O prefeito de Santo Antônio de Pádua, Paulo Roberto Pinheiro Pinto, assinou o Decreto nº 072, de 23 de junho de 2026, que estabelece normas e procedimentos administrativos para a apreensão, recolhimento e destinação de animais soltos em vias públicas urbanas, estradas e estradas vicinais do município. A medida foi motivada pela recorrência de casos que geram riscos de acidentes, danos materiais e ameaças à integridade física de motoristas, ciclistas e pedestres.

O texto considera “animal solto” qualquer um que seja encontrado desacompanhado, sem contenção adequada ou que ofereça perigo à circulação de pessoas, veículos ou outros animais nos logradouros públicos. O decreto baseia-se em preceitos da Constituição Federal, do Código de Trânsito Brasileiro (CTB) e em um processo administrativo originado pela Secretaria Municipal de Segurança Pública.

A partir da publicação da norma, o fluxo de atendimento a essas ocorrências envolverá diferentes órgãos municipais de forma integrada:

  • Guarda Civil Municipal: Caberá à corporação a atuação inicial, que inclui realizar diligências no local, adotar medidas imediatas de contenção e segurança da via para proteger os transeuntes e, se necessário, acionar o serviço ou empresa contratada pela prefeitura para recolher o bicho.

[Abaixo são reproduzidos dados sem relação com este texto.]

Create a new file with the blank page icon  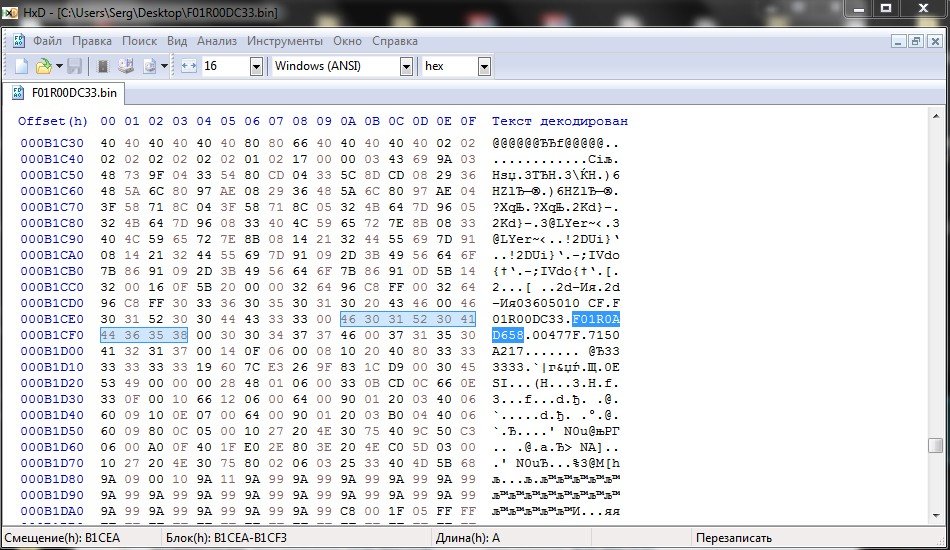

  • Secretaria Municipal de Obras e Infraestrutura Urbana e Rural: Será a responsável por realizar a apuração administrativa dos fatos e efetuar a autuação do proprietário do animal, quando este for identificado.

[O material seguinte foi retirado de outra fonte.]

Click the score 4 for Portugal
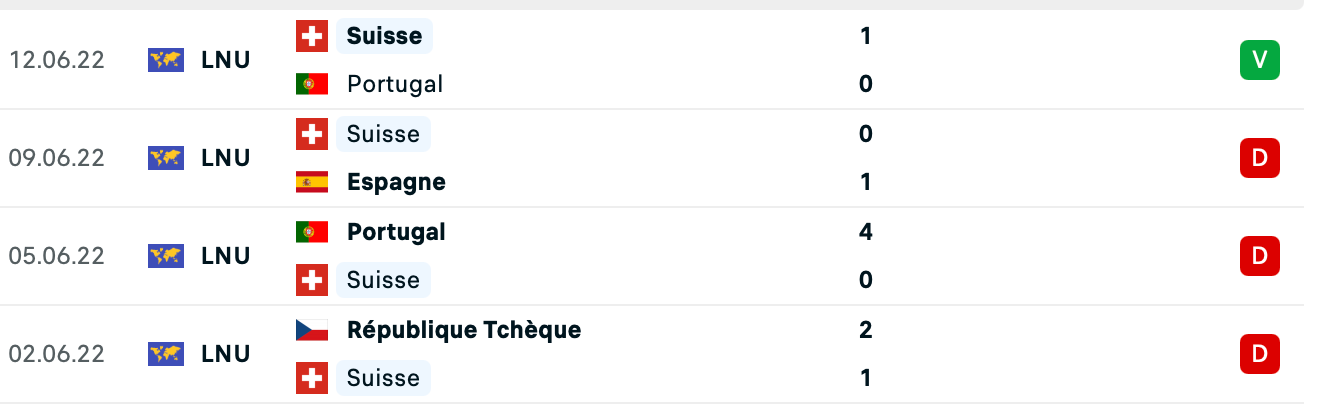 [866, 232]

  • Secretaria Municipal de Transporte e Mobilidade Urbana: Ficará encarregada de avaliar e aplicar medidas preventivas nas vias públicas afetadas, reduzindo os riscos recorrentes à segurança viária.

Sempre que o proprietário ou responsável pelo animal for identificado, ele será formalmente notificado para providenciar a retirada do bicho. O dono deverá arcar integralmente com todas as despesas geradas pela apreensão, recolhimento, transporte e guarda, além de estar sujeito às sanções administrativas previstas na legislação municipal aplicável.

Por fim, o decreto assegura que os procedimentos de guarda, manutenção e a destinação final dada aos animais deverão cumprir rigorosamente as normas sanitárias vigentes e as diretrizes de bem-estar animal.